NEWS STATES TAMIL NADU
TAMIL NADU Offences cannot be compounded based on ‘unholy’ compromises: HC
Legal Correspondent
CHENNAI, JANUARY 16, 2021 01:43 IST
UPDATED: JANUARY 16, 2021 02:46 IST

In cases involving charges of impersonation and forgery of records, the offences can neither be compounded nor quashed if the accused and the victim had entered into a “unholy” compromise and decided to settle the matter among themselves, the Madras High Court has said.

Impersonating sisters

Justice P.N. Prakash observed so while dismissing a petition filed by a person to quash a criminal case booked against him for having allegedly made two women impersonate his sisters to sell one of the many immovable properties inherited by the siblings after their parents’ death.

Though petitioner’s counsel contended that the property in question was actually allotted to his client in a family settlement and that one of his sisters had unnecessarily lodged a police complaint due to her greed for money, the judge said the lawyer was not seeing the wood for the trees.

The court pointed out that the issue in question was not whether the petitioner, R. Amudhan, was entitled to sell the property or not, but whether he had two women Savitri and Suseela impersonate his sisters K. Sangeetha and Uma Balaji at the time of registration of the sale deed or not.

Referring to overwhelming evidence collected by Vellore town police to prove that the impersonators had signed the sale deed and also affixed their thumb impressions at a Sub Registrar’s office in 2004, the court said: “The report of the finger print expert is available in black and white on record along with the chargesheet.”

It went on to state that though both the sisters of the petitioner had been impersonated, only one, Ms.
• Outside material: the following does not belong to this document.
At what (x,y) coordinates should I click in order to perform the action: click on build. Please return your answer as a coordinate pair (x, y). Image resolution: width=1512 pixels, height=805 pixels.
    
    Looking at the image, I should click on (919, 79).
Balaji, residing in the United States, had chosen to lodge a police complaint after the offence came to her knowledge. “Somewhere down the line, Sangeetha and Amudhan had entered into a deal and settled the matter between themselves.”

“In the opinion of this court, in a case of this nature where there has been impersonation and forgery of records, even if the accused and the victim enter into an unholy compromise, the offences can neither be compounded nor quashed on the ground that the siblings have settled the matter amongst themselves,” he concluded.
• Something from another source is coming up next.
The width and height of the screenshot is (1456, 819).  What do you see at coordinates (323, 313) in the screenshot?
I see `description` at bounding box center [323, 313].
Since the present quash petition had been pending in the High Court since 2017 when a stay had been granted for the trial court proceedings, the judge directed the petitioner to participate in the trial and not adopt any dilatory tactics.

The petitioner was also warned of being remanded to judicial custody if he delayed the trial.

The investigators were also given liberty to register a fresh First Information Report under Section 229A (failure by person released on bail or bond to appear in court whenever he/she is called upon to do so) of the Indian Penal Code if the petitioner absconds during the course of trial.